> **Assignment**
Scan the records for the word "width". Return each line where it is found.

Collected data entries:
* * * * * * * * *

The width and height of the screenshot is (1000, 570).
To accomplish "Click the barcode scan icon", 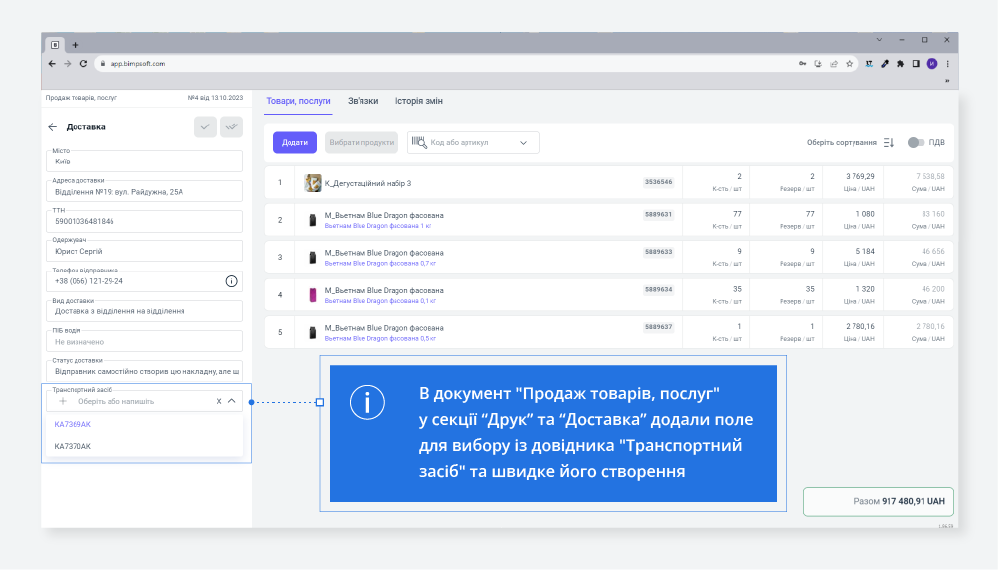I will (x=419, y=142).
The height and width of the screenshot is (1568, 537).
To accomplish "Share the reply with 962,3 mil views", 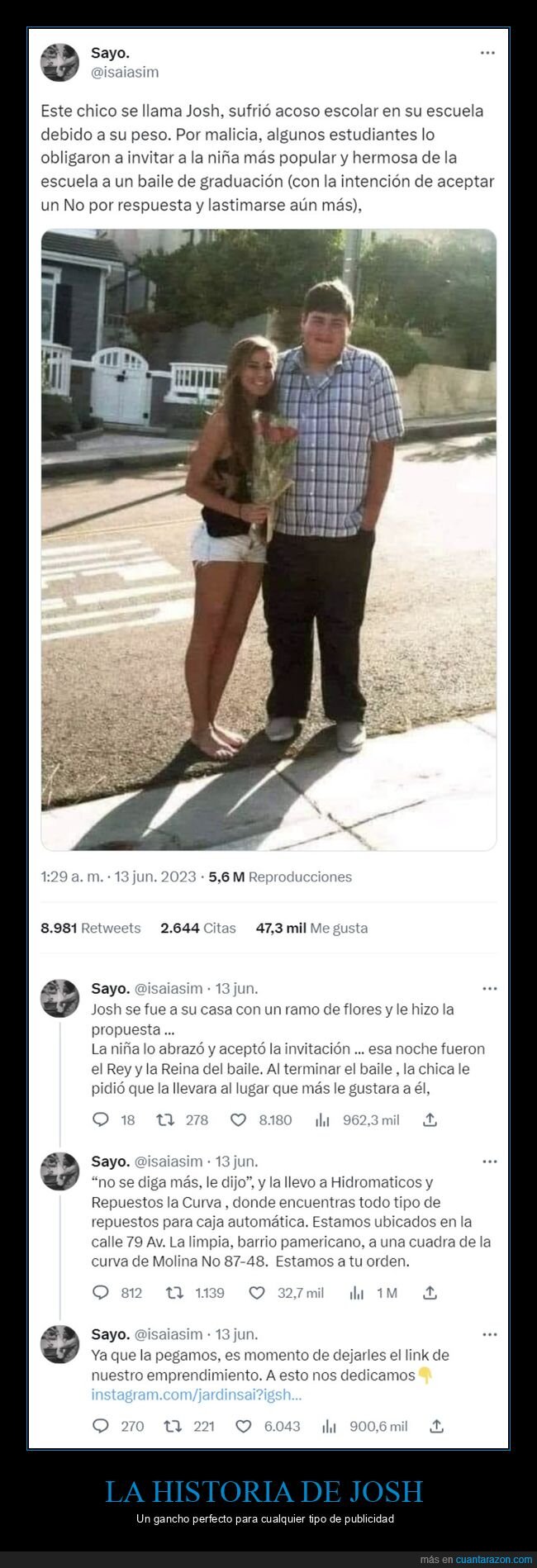I will point(430,1120).
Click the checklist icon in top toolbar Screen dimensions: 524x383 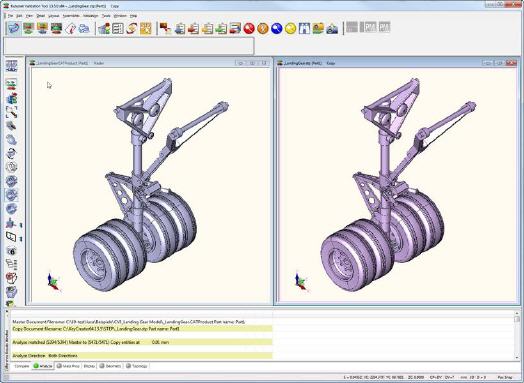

* * * * * * * * *

> **Solution to this task**
The width and height of the screenshot is (1000, 570).
The height and width of the screenshot is (1568, 537).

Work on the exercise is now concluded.